Wednesday 7 January 2009

Snowlight

A frozen world; moorland between Felindre and Dolfor, January 7th 2009


A long drive this morning to Welshpool via Knighton and Newtown. The road between Presteigne and Knighton and then Knighton and Dolfor, just outside Newtown, felt like the roof of the world; isolated, marooned, lonely. Snow on high ground, the white spine of Wales. The road seemed a black ribbon in endless distances of snowfields, white and grey distances delineated and marked by black hedges and bare trees. A beautiful wind break of beech trees, the snow plastered elagantly against their trunks, a frozen waterfall of icicles just off the road, four feet high, too dangerous to stop. I squeezed a few minutes out of the day to walk on the moors above Felindre, my boots crunching on dead dry heather and whipped-icing-sugar patterns of blown snow. The views from the top of the moors were astonishing, a vast and empty landscape, beautiful; the cold was cumulative, nowhere near the minus 9 we had here last night but growing, seductive, subtle. The snow had settled on paths making circles and strange shapes against the brown ground or bare heathers. Up close the ditch-waters had frozen into basalt shapes, miniature Giants' Causeways of ice, forming ice-caverns six inches high.
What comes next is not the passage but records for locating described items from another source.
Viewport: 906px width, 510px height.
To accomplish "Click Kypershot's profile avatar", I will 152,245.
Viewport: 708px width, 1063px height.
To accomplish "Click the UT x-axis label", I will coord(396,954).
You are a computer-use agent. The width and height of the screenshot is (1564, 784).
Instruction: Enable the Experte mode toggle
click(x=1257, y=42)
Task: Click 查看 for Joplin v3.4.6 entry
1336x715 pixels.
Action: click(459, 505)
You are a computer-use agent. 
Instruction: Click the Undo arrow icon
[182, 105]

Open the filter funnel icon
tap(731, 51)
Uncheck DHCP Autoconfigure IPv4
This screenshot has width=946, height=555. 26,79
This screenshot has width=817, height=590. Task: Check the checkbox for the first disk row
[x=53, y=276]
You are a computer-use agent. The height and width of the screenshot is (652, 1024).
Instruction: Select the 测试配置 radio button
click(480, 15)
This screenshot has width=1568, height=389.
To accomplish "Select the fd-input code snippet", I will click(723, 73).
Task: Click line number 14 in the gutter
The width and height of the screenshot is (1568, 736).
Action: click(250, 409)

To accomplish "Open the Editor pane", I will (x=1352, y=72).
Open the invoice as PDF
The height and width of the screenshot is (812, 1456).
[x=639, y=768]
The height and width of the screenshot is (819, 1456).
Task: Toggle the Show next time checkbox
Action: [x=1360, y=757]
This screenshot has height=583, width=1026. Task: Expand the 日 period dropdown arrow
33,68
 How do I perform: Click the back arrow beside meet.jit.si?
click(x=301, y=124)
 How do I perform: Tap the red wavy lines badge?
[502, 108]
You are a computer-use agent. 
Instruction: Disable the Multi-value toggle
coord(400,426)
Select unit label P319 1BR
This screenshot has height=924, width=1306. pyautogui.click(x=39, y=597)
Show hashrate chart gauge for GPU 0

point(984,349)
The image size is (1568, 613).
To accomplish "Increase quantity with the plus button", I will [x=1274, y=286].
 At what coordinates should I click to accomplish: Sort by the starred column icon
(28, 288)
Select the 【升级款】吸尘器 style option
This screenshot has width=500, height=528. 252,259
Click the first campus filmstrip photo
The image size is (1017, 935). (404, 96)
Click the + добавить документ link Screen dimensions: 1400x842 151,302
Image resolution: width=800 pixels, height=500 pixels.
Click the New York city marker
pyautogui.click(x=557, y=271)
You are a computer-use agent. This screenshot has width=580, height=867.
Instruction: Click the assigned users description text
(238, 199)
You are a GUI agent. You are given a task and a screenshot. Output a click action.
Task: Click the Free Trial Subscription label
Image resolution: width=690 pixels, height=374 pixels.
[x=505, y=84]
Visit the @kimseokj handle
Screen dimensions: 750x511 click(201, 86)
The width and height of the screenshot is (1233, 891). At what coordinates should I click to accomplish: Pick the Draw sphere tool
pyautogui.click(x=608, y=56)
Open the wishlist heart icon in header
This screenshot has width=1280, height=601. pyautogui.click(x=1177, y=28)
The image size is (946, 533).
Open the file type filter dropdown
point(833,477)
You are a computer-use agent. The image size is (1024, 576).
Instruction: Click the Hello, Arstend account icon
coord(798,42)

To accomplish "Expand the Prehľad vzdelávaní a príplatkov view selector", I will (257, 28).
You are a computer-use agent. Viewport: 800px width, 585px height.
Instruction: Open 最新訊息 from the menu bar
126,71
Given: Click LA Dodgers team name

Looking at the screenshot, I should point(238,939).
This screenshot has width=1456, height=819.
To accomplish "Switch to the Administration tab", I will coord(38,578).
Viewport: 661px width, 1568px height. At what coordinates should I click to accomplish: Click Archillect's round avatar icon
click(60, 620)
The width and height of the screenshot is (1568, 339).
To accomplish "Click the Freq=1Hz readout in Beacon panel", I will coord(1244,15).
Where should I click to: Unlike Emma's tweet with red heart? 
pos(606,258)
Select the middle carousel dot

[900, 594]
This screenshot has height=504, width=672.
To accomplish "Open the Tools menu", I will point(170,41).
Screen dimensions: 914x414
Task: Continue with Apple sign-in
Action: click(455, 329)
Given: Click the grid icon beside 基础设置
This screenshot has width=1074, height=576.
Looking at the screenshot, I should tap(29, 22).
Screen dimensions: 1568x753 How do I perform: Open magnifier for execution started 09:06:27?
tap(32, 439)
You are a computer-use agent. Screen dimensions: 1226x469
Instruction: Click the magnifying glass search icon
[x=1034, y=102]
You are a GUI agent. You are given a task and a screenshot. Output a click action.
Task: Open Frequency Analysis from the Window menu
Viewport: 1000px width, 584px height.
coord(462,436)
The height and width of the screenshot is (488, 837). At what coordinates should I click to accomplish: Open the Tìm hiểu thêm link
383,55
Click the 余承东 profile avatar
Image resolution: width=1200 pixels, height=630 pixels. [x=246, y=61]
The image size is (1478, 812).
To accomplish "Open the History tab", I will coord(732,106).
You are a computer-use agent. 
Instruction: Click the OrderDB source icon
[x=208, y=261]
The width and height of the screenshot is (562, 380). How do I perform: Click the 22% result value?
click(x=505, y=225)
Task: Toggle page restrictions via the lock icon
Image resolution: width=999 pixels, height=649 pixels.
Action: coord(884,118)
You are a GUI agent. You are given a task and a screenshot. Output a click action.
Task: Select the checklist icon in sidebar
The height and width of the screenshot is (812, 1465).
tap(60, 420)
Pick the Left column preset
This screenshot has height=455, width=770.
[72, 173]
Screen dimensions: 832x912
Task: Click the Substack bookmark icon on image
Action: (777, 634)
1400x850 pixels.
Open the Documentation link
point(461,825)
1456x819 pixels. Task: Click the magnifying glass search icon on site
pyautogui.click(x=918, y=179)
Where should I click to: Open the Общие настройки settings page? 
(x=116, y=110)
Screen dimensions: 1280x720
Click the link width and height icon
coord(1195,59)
The beech ring on Offa's Dyke seemed almost tame in comparison, but here too the cold crept up through my boots and the wind was keen. The pagan ring was not as eerie, but I was hungry and there were other visitors; I am a selfish walker. Nevertheless the beech trees' bareness against the mottled snow was very beautiful. I could have stayed out all day. And now the temperature has risen to freezing point and snow is threatened; I will get the firewood in.